= TO DO =
An exact copy of the lines from the one containing "You are a computer-use agent. The" to the end of the records below is required, and nothing else.

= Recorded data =
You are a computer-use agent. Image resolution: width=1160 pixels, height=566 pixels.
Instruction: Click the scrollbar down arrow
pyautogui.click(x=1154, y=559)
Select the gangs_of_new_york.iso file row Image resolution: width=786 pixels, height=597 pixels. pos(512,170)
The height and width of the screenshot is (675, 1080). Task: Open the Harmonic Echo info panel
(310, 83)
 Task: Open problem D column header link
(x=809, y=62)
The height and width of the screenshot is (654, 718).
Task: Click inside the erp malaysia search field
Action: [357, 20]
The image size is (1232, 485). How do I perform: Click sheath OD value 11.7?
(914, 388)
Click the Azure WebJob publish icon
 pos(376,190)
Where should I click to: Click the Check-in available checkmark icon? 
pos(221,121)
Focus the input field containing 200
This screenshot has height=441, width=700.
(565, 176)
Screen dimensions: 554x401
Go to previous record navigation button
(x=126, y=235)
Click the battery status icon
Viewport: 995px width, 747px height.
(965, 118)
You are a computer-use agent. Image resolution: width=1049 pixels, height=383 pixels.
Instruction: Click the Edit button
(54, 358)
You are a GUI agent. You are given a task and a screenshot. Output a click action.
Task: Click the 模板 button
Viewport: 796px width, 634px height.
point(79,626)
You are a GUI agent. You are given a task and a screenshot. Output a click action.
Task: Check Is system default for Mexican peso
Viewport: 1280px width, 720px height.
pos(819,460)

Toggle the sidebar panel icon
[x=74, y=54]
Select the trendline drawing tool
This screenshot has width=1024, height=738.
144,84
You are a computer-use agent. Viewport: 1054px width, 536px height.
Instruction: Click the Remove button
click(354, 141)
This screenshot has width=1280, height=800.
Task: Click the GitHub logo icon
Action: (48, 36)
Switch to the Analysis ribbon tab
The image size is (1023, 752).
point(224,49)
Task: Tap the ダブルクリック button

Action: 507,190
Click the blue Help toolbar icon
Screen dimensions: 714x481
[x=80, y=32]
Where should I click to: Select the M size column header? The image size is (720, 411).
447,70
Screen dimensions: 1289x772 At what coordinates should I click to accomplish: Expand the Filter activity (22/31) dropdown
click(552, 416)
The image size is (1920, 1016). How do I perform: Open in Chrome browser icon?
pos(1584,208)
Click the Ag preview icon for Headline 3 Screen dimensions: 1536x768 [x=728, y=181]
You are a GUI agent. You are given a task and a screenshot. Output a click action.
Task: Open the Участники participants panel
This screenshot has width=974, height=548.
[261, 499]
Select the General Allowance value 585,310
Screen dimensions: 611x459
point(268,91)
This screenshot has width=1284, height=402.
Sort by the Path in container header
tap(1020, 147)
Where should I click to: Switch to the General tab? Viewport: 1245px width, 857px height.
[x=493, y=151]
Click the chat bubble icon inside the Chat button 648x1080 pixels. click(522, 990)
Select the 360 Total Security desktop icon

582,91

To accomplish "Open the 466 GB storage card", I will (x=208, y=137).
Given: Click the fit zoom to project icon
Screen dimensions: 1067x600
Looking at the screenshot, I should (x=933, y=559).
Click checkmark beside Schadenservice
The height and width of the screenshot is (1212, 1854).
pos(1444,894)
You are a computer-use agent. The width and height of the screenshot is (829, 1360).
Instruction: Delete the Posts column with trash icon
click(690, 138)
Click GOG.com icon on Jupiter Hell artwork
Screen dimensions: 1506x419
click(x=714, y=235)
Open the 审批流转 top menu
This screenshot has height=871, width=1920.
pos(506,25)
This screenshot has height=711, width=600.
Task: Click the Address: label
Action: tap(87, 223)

= REPLY TO THE TASK =
You are a computer-use agent. The width and height of the screenshot is (829, 1360).
Instruction: Delete the Posts column with trash icon
click(690, 138)
Click GOG.com icon on Jupiter Hell artwork
Screen dimensions: 1506x419
click(x=714, y=235)
Open the 审批流转 top menu
This screenshot has height=871, width=1920.
pos(506,25)
This screenshot has height=711, width=600.
Task: Click the Address: label
Action: tap(87, 223)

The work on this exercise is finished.